→ WHAT IS REQUIRED
For the records below, print the lines from the line with "You are a GUI" through the line with "Task: Jump quantity" exactly as written; include both end lines and exclude the rest.

→ DATA TO EXAMINE
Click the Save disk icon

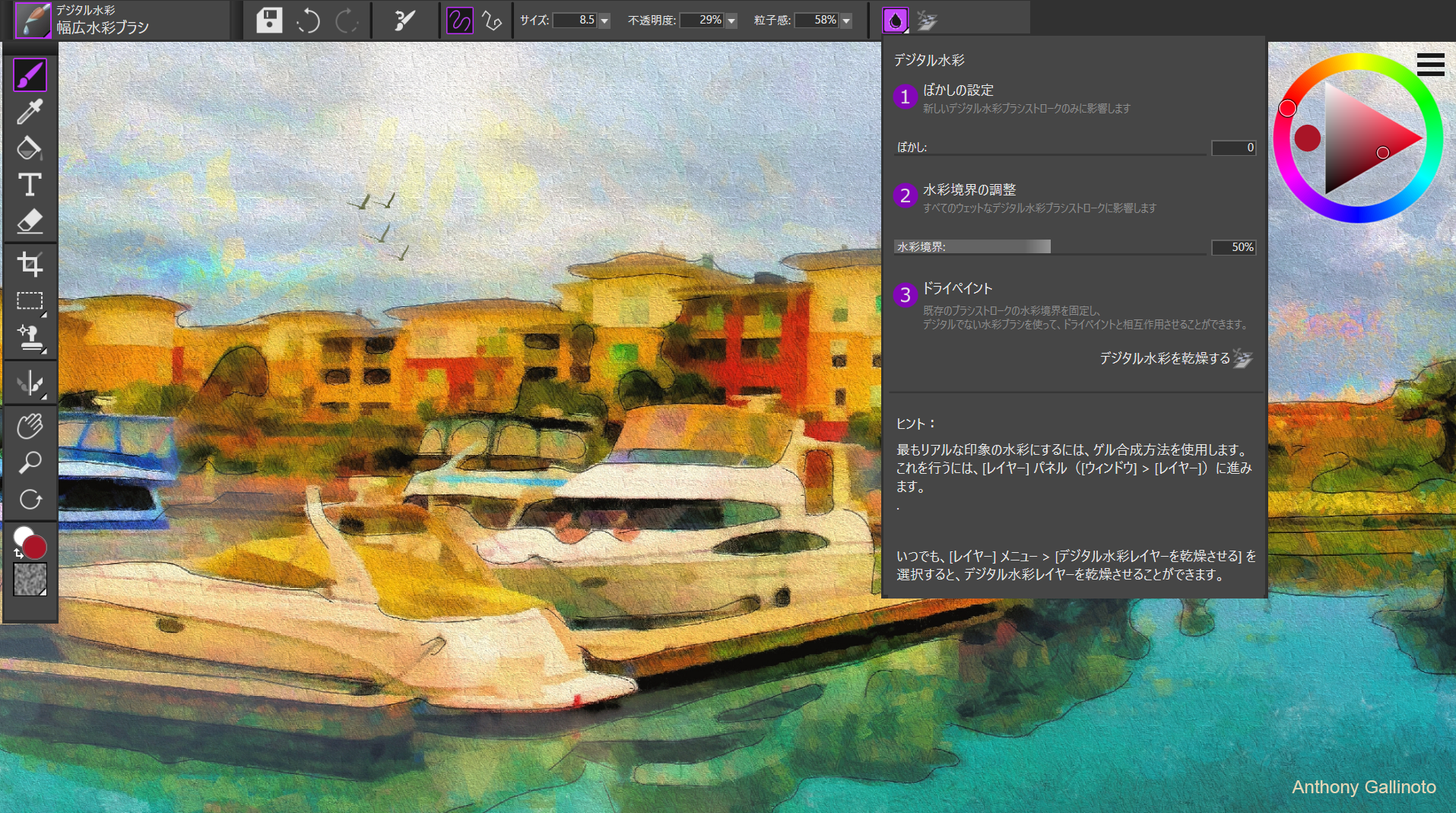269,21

...

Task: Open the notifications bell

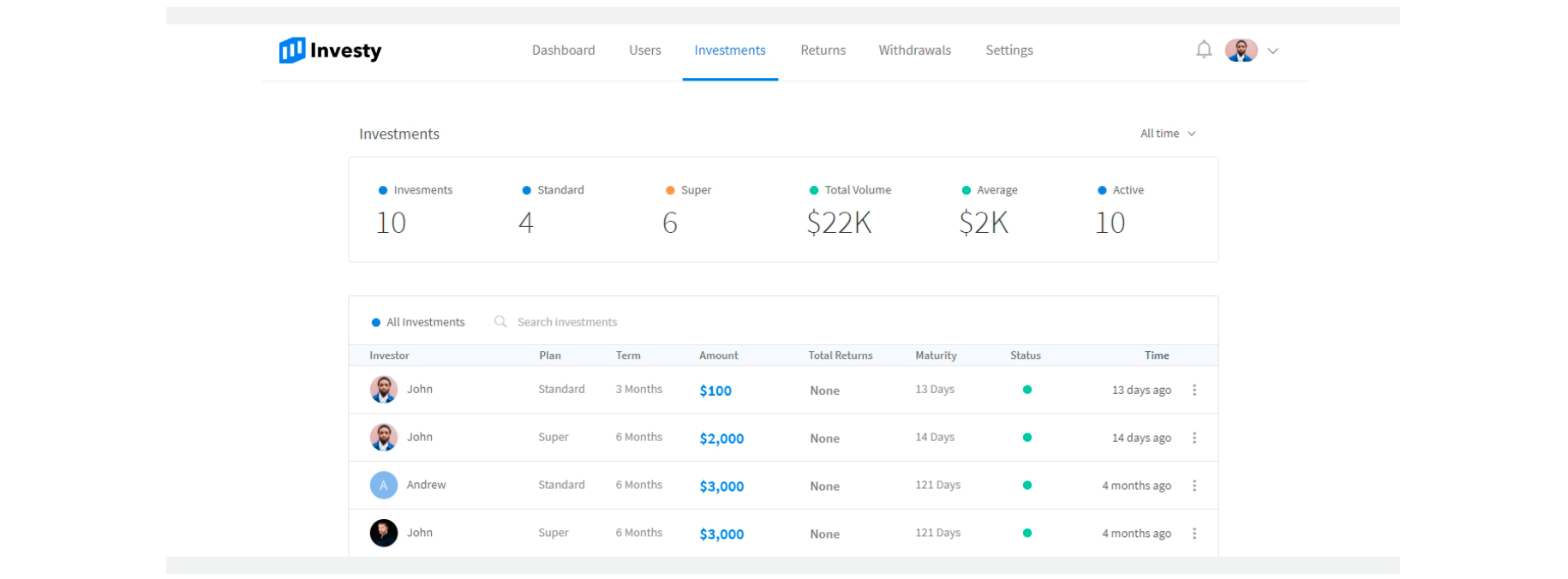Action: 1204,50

--

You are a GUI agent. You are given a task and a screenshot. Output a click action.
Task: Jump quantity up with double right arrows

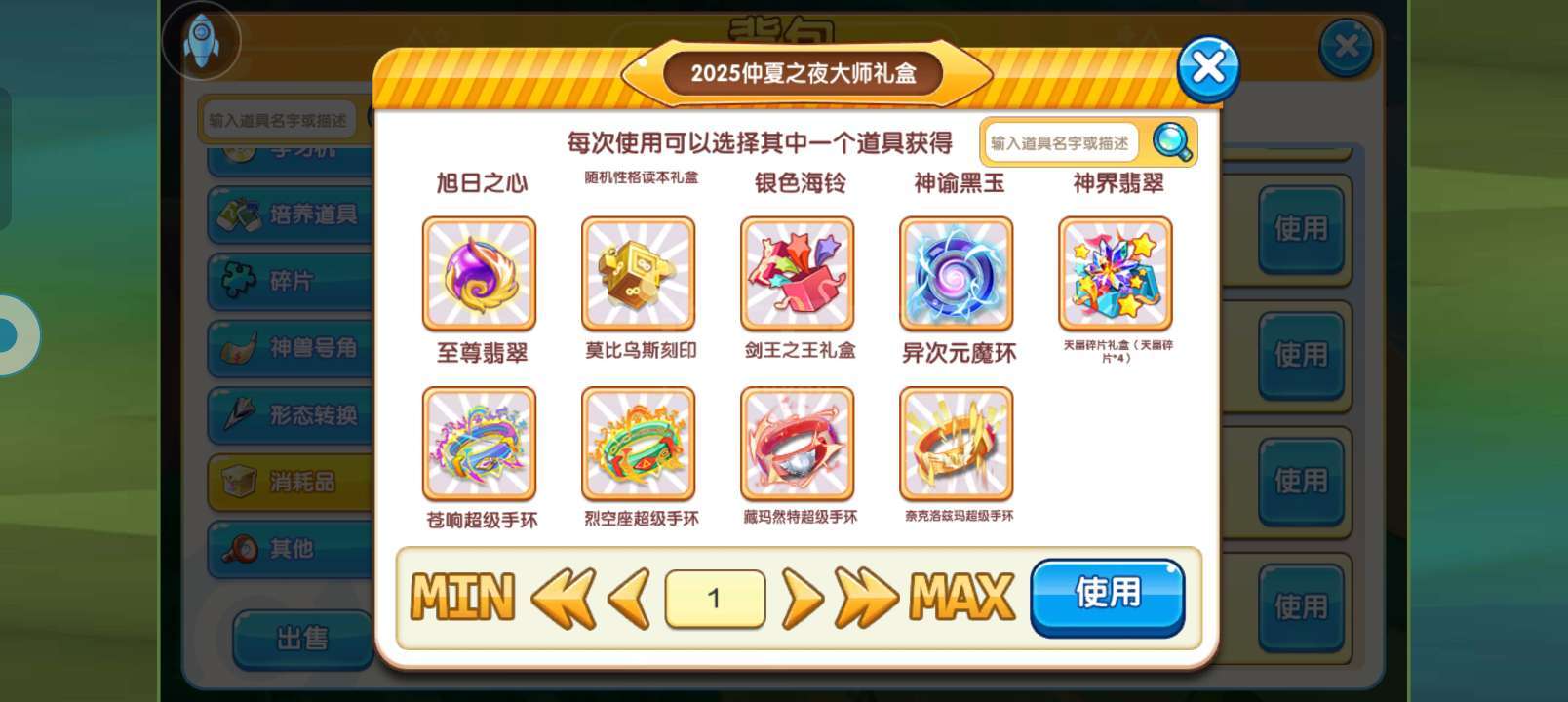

→ SOLUTION
You are a GUI agent. You are given a task and a screenshot. Output a click action.
Task: Jump quantity up with double right arrows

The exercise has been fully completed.